━━━━━ Records for this exercise
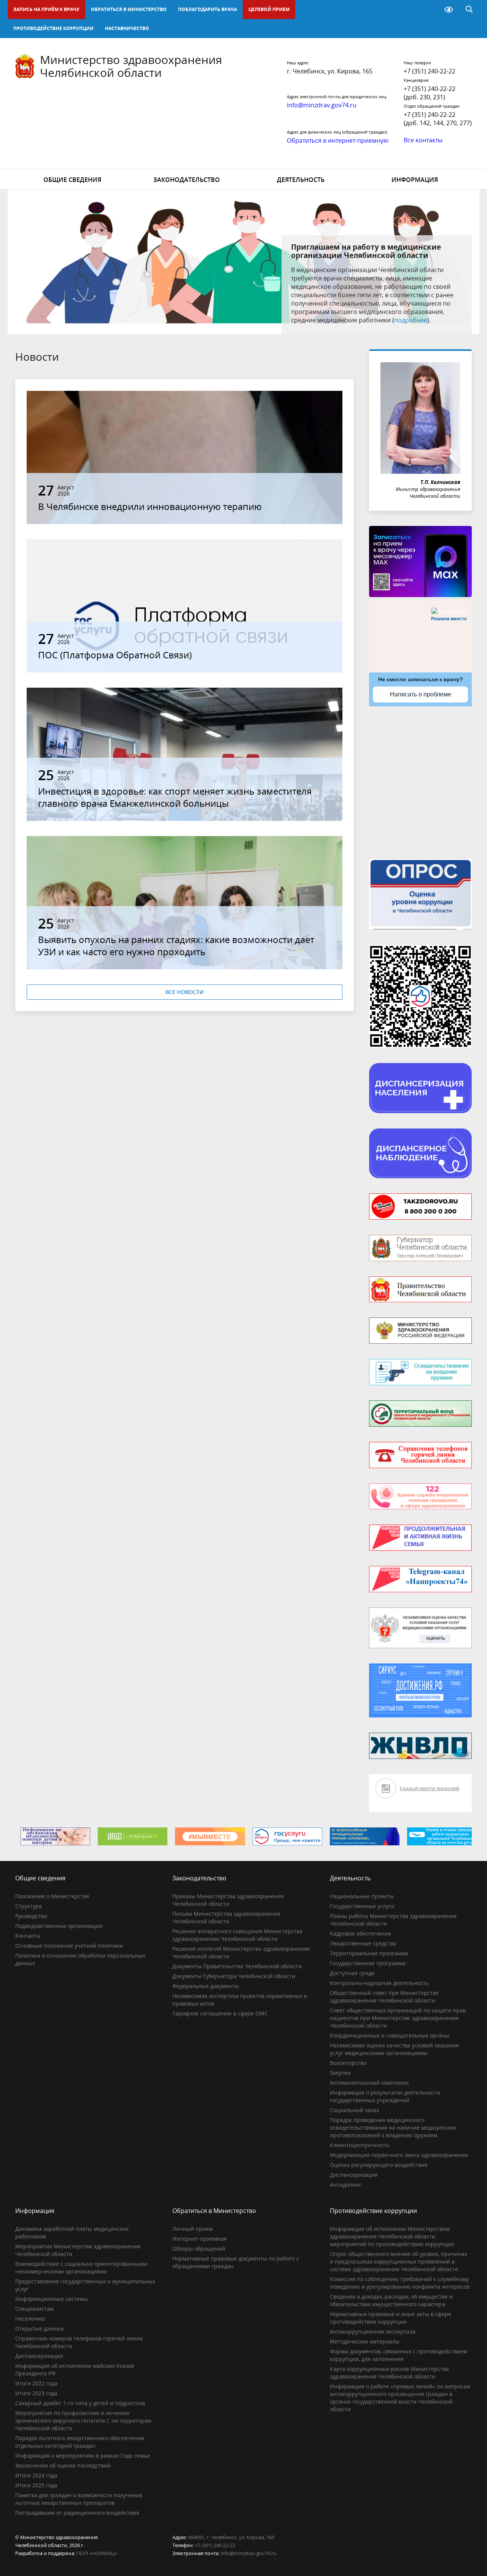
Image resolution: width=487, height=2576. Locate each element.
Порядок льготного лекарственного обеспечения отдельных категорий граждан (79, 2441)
━━━━━━━━━━
━━━━━ Records for this exercise
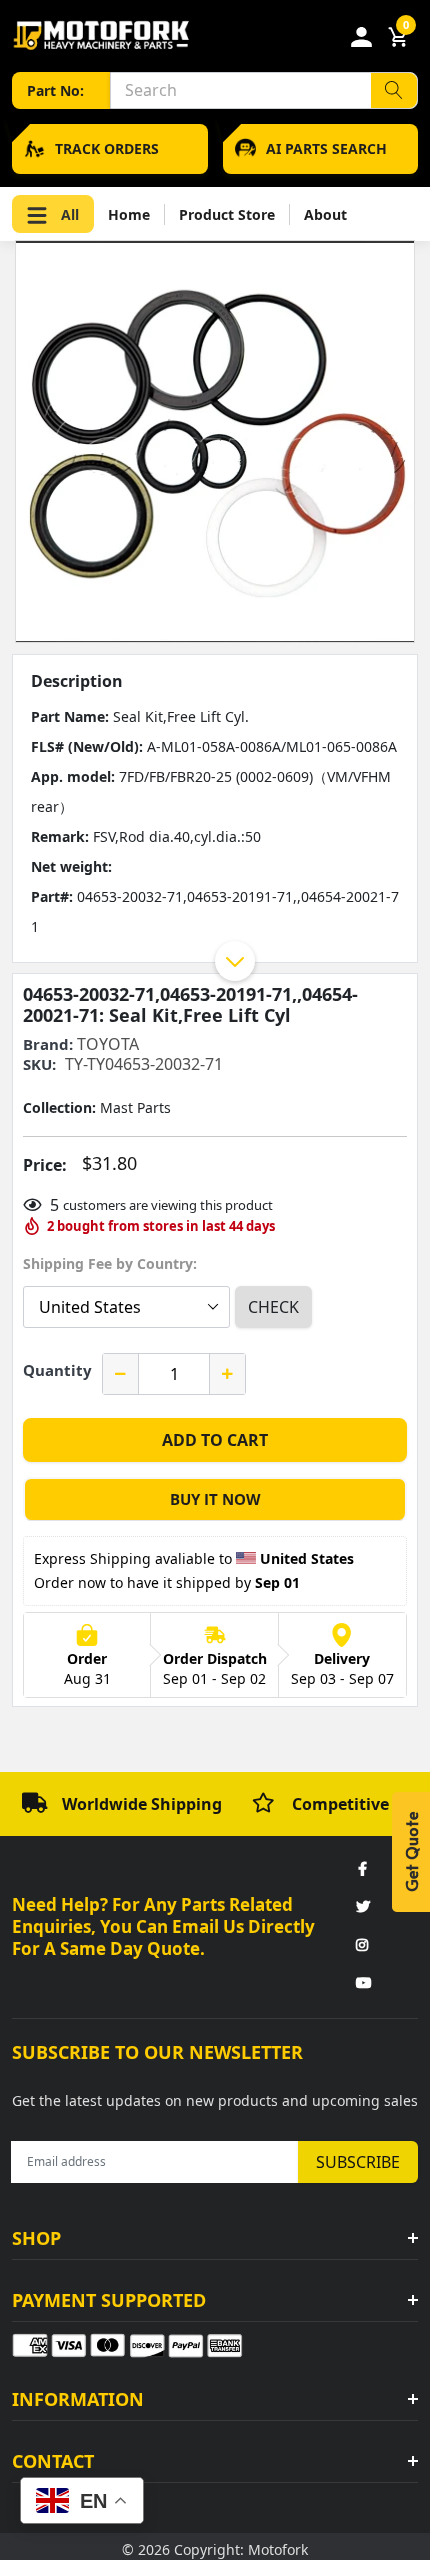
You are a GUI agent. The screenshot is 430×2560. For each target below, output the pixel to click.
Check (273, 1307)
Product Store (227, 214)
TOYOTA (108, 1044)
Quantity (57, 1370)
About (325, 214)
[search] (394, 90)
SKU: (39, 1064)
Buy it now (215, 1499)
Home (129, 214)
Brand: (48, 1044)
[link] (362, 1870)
━━━━━━━━━━
━━━━━ Records for this exercise
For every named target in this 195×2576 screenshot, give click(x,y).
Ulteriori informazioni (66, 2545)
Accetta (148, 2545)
━━━━━━━━━━
### Exercise description
From the preceding material, count every line that contains the word "click". Reply with the number only.

### Answer to this task
2